Esta mañana, cuando he ido a guardar la cama portátil en la que he dormido en el invernadero (así lo llamamos en la familia pero es uno de esos cobertizos levantados en la terraza), me ha sorprendido el invierno en la cara. El aire era frío y seco y el olor me ha llevado ya no a la infancia en casa de mis padres sino al pueblo castellano de donde procede mi familia paterna. Ha sido un momento hermoso. Brillaba el sol y se veía con nitidez el paisaje de fachadas, azoteas y la torre de la iglesia del centro de Hospitalet. Ese cuadro, entre las decenas de macetas con plantas y flores (algunas tienen flores todo el año) que mi madre cuida con el celo con el que cuida toda su casa era hermoso a pesar de que Hospitalet no es una ciudad hermosa sino mayormente fea o herida y los lugares bonitos que conserva parecen asediados por la fealdad circundante.
26 de diciembre
Leo en Babelia un reportaje que responde al título “Las nuevas letras del dolor”, y aunque no tengo intención de abonarme al masoquismo, me interesa. Habla, sobre todo, de una tal Leslie Jamison, a la que decido que voy a leer, y encuentro frases como ésta: “Las experiencias personales pueden tener un sitio en los ensayos, y eso al final resulta más sencillo que empeñarse en mantenerlo todo separado en compartimentos estancos”. Y también: “(…) se puede escribir sobre sentimientos y dolor y no resultar cursi, ni ñoña, ni morbosa”. La clave está en alcanzar “la precisión, las palabras exactas”. Esa es la clave de la poesía, desde luego. Detesto cuando la gente confunde lo cursi con lo poético. Me parece un despropósito. También dice: “se puede ser abiertamente intelectual y dejar sitio a las emociones”. Y ahí me reconozco. Y esto último: “una de las cosas más atractivas de esta nueva generación es lo poco que parece que le importa cómo va a ser percibida”. Eso, en esta sociedad y siendo mujer, es todo un logro.

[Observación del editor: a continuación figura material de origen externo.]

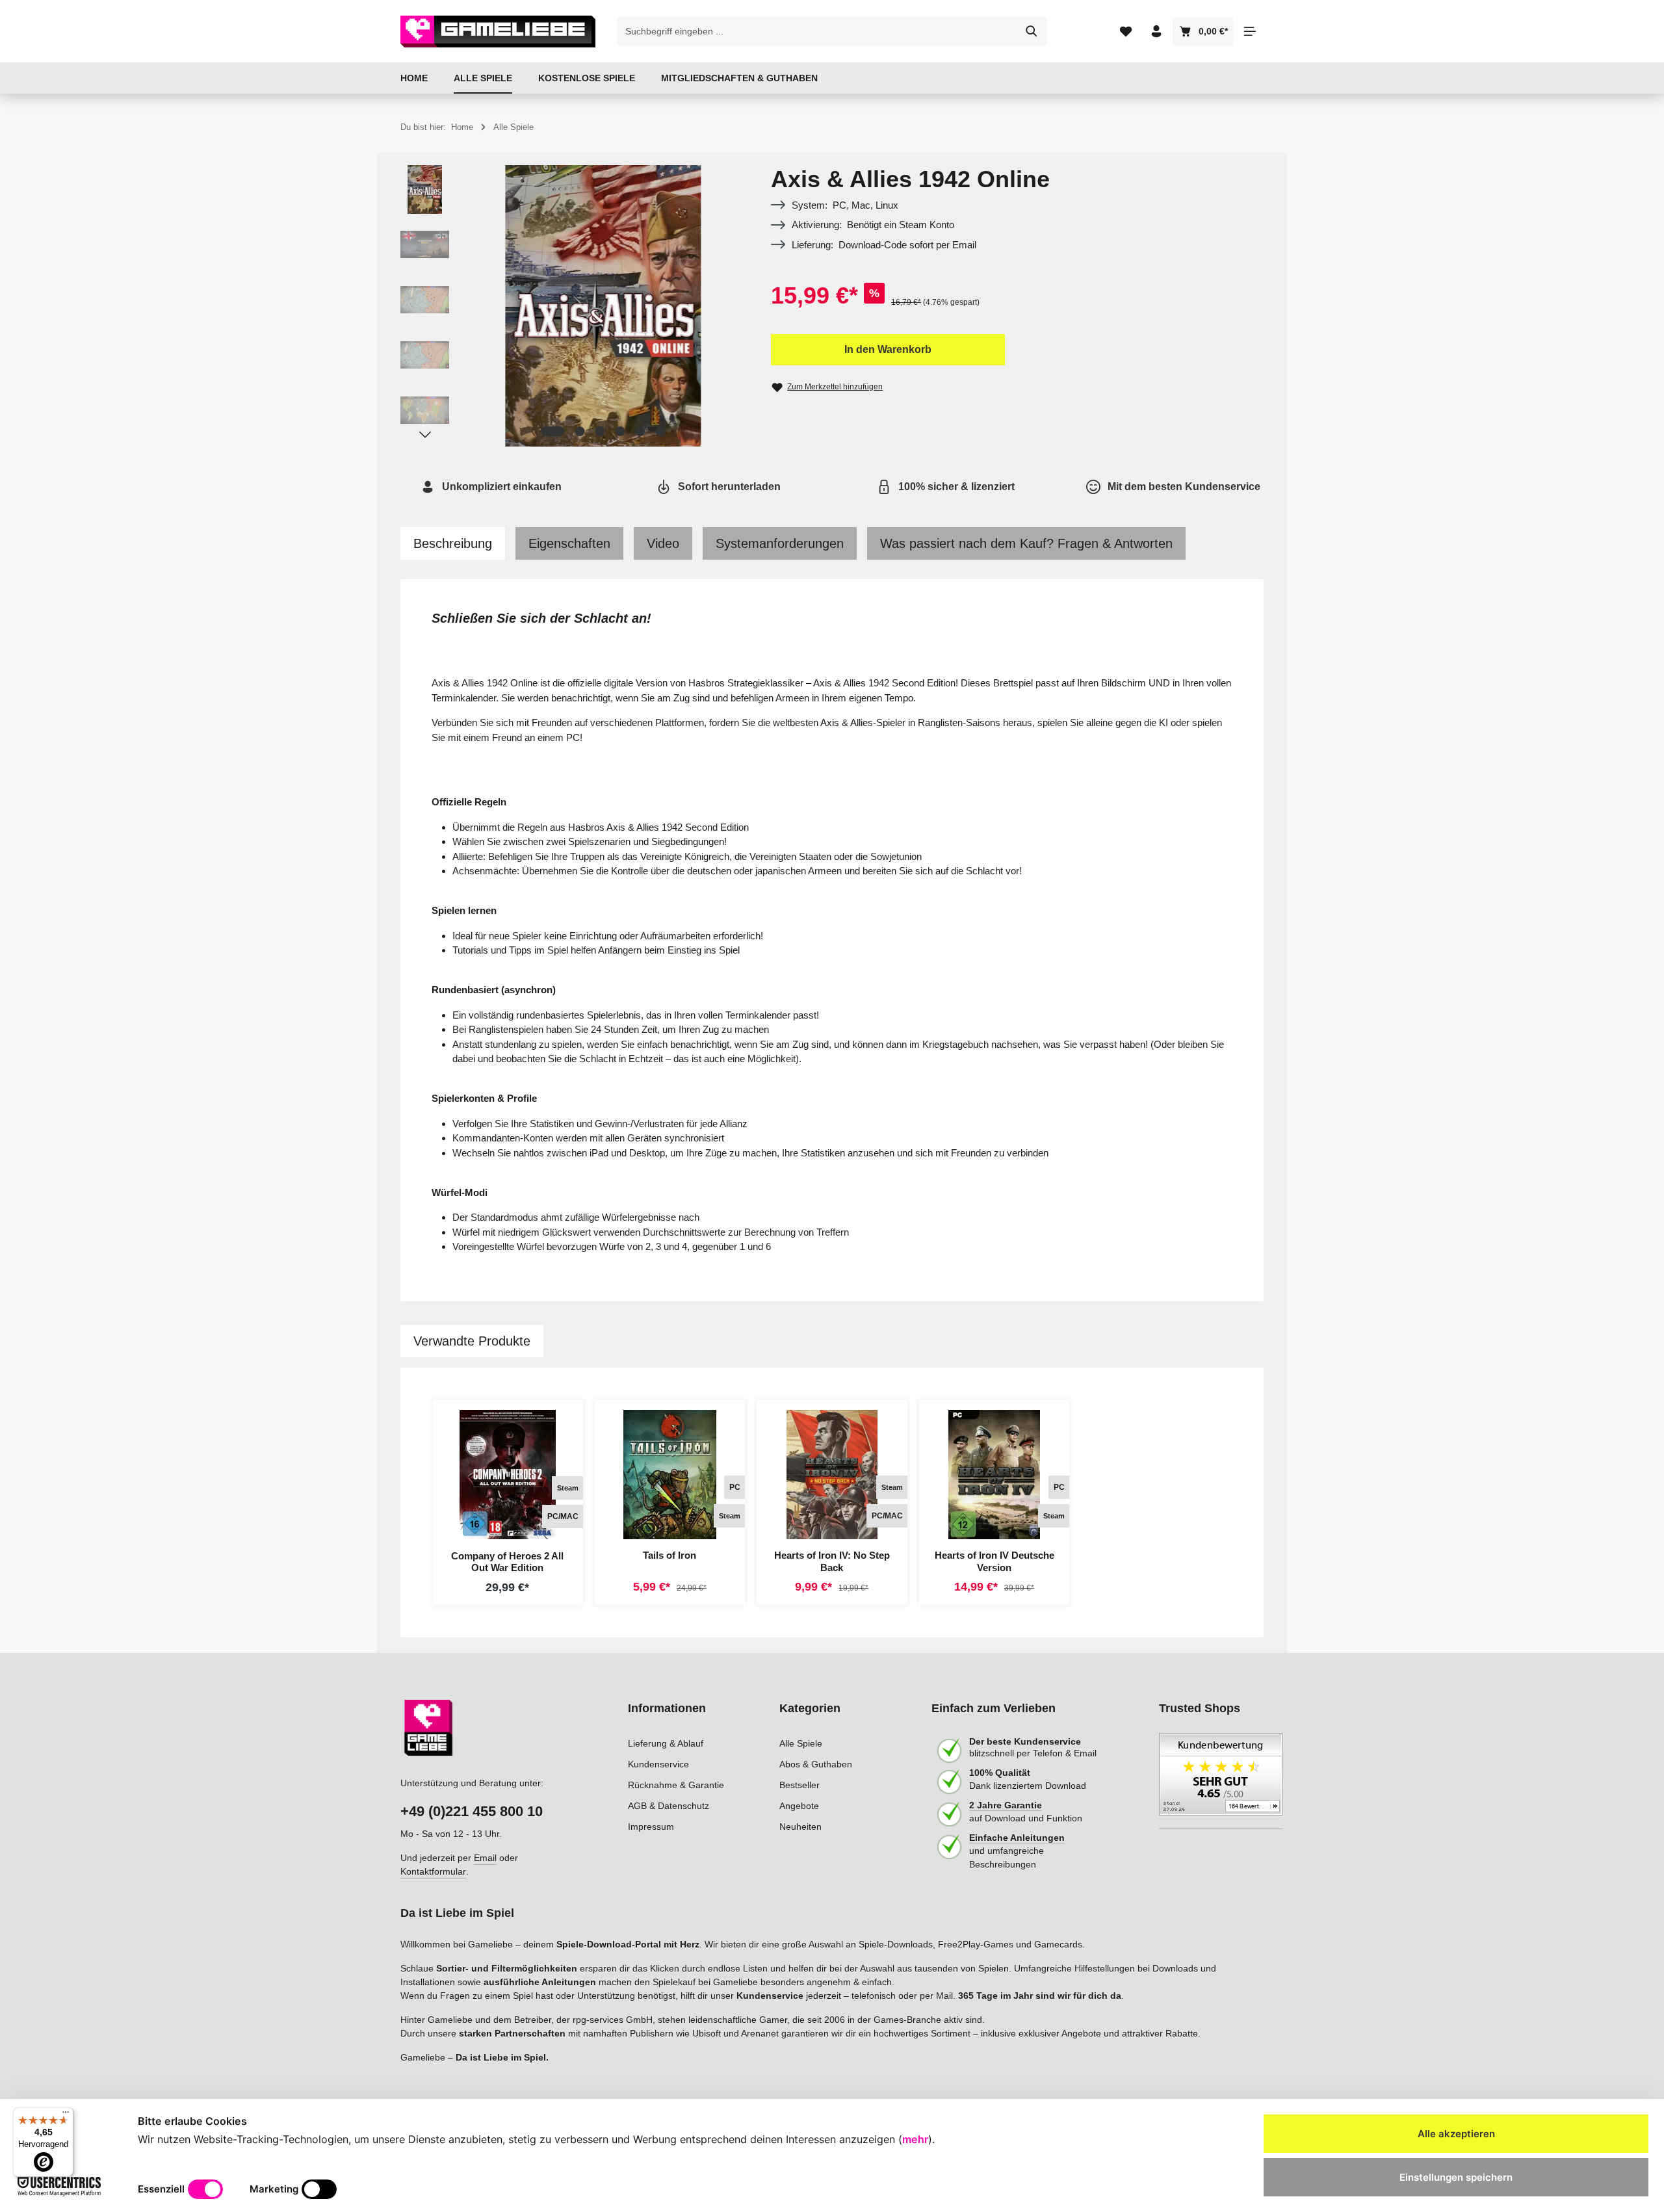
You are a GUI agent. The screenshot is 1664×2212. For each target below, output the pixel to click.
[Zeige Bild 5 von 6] (640, 431)
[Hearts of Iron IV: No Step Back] (832, 1475)
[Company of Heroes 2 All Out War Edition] (508, 1475)
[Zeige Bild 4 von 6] (620, 431)
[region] (572, 306)
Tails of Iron (669, 1555)
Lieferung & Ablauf (665, 1743)
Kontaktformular (433, 1871)
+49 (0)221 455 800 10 (471, 1811)
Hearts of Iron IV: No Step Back (832, 1561)
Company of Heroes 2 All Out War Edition (507, 1562)
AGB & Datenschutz (668, 1806)
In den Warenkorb (887, 349)
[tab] (452, 543)
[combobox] (817, 31)
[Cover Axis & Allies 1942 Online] (603, 306)
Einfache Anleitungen (1017, 1837)
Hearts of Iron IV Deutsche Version (994, 1561)
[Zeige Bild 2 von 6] (580, 431)
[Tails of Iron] (670, 1475)
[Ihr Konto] (1156, 32)
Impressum (651, 1826)
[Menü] (65, 2115)
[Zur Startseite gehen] (497, 31)
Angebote (799, 1806)
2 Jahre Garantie (1005, 1805)
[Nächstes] (425, 435)
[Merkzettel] (1125, 32)
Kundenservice (658, 1764)
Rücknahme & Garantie (676, 1785)
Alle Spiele (800, 1743)
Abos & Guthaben (815, 1764)
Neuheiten (800, 1826)
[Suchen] (1032, 31)
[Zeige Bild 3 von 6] (600, 431)
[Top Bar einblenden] (1250, 32)
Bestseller (799, 1785)
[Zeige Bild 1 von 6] (553, 431)
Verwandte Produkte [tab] (471, 1341)
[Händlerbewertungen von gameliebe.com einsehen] (1220, 1781)
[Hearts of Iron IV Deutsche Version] (995, 1475)
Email (485, 1858)
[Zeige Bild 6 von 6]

Quizá sea el momento de escribir acerca de mi adolescencia y primera juventud. Del tedio, de la decepción, de la desorientación, del dolor… La alegría, la pasión y la risa saldrán de ahí.
29 de diciembre
Anoche fui al cine a ver Mommy, de Xavier Dolan. Soy de las que digo sí, me parece un gran melodrama contemporáneo, con su cuadro vertical y sus excesos dramáticos y formales. ¡Sí, sí, sí!